Error messages are useful in debugging any program, but they are especially so with CGI scripts. Sometimes, though, the authors of CGI programs either don't have access to the error log or don't know where it is. Having error messages sent to a more convenient location is discussed in Recipe 19.2 . Tracking down errors is covered in Recipe 19.3 .

Recipe 19.9 shows how to learn what your browser and server are really saying to one another. Unfortunately, some browsers do not implement the HTTP specification correctly, and you can use the tools in this recipe to investigate whether your program or your browser is the cause of a problem.

Security

CGI programs let anyone run a program on your system. Sure, you get to pick the program, but the anonymous user from Out There can send it unexpected values and try to trick it into doing the wrong thing. Thus security is a big concern on the Web.

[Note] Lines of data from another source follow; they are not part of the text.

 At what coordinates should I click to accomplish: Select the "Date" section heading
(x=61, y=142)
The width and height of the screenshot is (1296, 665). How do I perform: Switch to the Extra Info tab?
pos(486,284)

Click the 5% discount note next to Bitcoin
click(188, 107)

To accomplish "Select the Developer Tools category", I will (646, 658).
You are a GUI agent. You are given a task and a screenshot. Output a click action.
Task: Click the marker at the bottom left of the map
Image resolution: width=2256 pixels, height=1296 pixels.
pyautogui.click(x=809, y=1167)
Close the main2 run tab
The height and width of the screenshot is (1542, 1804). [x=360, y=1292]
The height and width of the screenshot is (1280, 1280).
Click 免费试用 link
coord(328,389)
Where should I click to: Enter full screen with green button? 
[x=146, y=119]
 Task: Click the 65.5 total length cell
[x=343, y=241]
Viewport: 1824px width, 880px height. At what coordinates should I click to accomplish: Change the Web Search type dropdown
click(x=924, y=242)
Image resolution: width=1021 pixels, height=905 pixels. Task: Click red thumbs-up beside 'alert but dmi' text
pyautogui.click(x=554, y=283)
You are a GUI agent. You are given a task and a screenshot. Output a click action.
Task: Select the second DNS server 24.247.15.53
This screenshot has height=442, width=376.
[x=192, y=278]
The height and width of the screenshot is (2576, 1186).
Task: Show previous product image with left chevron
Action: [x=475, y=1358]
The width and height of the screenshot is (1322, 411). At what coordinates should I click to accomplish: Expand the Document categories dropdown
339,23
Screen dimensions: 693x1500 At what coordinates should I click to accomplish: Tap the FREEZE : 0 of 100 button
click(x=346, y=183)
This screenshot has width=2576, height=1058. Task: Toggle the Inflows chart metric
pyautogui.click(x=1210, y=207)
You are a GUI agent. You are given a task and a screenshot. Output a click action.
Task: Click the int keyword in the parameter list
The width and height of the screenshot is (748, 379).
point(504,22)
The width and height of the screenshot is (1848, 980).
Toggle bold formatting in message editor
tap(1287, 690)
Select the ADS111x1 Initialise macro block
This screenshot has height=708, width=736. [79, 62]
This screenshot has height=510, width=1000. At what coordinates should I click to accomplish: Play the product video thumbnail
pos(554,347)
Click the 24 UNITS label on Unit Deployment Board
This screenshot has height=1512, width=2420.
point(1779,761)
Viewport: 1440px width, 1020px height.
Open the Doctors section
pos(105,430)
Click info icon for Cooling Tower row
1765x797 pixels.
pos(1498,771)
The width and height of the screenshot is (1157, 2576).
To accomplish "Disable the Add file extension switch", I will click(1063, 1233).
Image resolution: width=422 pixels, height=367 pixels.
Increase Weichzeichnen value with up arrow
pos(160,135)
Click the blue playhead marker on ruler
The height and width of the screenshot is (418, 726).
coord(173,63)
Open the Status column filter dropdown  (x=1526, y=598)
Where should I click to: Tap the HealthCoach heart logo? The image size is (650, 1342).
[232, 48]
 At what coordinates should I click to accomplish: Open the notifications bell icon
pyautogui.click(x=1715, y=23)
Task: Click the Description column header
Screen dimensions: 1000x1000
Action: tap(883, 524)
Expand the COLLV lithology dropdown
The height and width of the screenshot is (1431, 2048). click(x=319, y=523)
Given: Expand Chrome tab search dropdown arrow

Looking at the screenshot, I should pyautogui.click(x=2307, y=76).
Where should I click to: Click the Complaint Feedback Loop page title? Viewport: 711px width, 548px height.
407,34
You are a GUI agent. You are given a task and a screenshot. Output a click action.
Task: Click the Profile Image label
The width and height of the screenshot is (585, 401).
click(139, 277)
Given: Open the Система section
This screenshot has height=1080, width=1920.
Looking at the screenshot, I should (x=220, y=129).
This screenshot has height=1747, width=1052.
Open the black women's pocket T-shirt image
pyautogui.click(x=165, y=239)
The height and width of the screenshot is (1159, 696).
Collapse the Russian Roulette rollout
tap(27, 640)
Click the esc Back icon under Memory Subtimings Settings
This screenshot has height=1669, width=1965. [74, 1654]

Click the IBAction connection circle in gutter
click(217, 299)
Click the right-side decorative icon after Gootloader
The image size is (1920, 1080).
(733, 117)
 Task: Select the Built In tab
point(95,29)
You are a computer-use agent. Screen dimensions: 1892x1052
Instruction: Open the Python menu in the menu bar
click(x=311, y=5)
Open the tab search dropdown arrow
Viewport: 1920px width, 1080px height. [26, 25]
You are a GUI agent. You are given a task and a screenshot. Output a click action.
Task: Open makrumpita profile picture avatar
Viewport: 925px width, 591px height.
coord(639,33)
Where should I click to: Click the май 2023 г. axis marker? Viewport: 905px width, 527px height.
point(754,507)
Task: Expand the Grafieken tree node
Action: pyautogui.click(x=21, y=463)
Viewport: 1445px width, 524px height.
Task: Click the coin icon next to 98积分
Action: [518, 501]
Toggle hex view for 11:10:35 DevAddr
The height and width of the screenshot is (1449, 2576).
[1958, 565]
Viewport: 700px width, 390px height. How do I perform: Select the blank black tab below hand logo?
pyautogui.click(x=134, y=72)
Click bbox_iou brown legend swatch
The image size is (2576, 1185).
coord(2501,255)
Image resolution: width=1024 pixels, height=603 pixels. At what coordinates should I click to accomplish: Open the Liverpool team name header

Some sites address this concern by banning CGI programs. Sites that can't do without the power and utility of CGI programs must find ways to secure their CGI programs. Recipe 19.4 gives a checklist of considerations for writing a secure CGI script, and it briefly covers Perl's tainting mechanism for guarding against accidental use of unsafe data. Recipe 19.6 shows how your CGI program can safely run other programs.

HTML and Forms

Some HTML tags let you create forms, where the user can fill in values that will be submitted to the server. The forms are composed of widgets, like text entry fields and check boxes. CGI programs commonly return HTML, so the CGI module has helper functions to create HTML for everything from tables to form widgets.

In addition to Recipe 19.7 , this chapter also has Recipe 19.11 , which shows how to create forms that retain their values over multiple calls. Recipe 19.12 shows how to make a single CGI script that produces and responds to a set of pages, for example, a product catalog and ordering system.

Web-Related Resources

Unsurprisingly, some of the best references on the Web are found on the Web:

WWW Security FAQ

http://www.w3.org/Security/Faq/

Web FAQ

http://www.boutell.com/faq/

CGI FAQ

http://www.webthing.com/tutorials/cgifaq.html

HTTP Specification

http://www.w3.org/pub/WWW/Protocols/HTTP/

HTML Specification

http://www.w3.org/TR/REC-html40/

http://www.w3.org/pub/WWW/MarkUp/

CGI Specification

http://www.w3.org/CGI/

CGI Security FAQ

http://www.go2net.com/people/paulp/cgi-security/safe-cgi.txt

We recommend Lincoln Stein's fine book, Official Guide to Programming with Cgi.pm (John Wiley and Associates, 1998), Tom Boutell's aging but worthwhile CGI Programming in C and Perl (Addison-Wesley, 1996) and HTML: The Definitive Guide (3rd Edition; O'Reilly & Associates, 1998) by Chuck Musciano and Bill Kennedy. The best periodical to date is the monthly Web Techniques magazine, targeted at web programmers.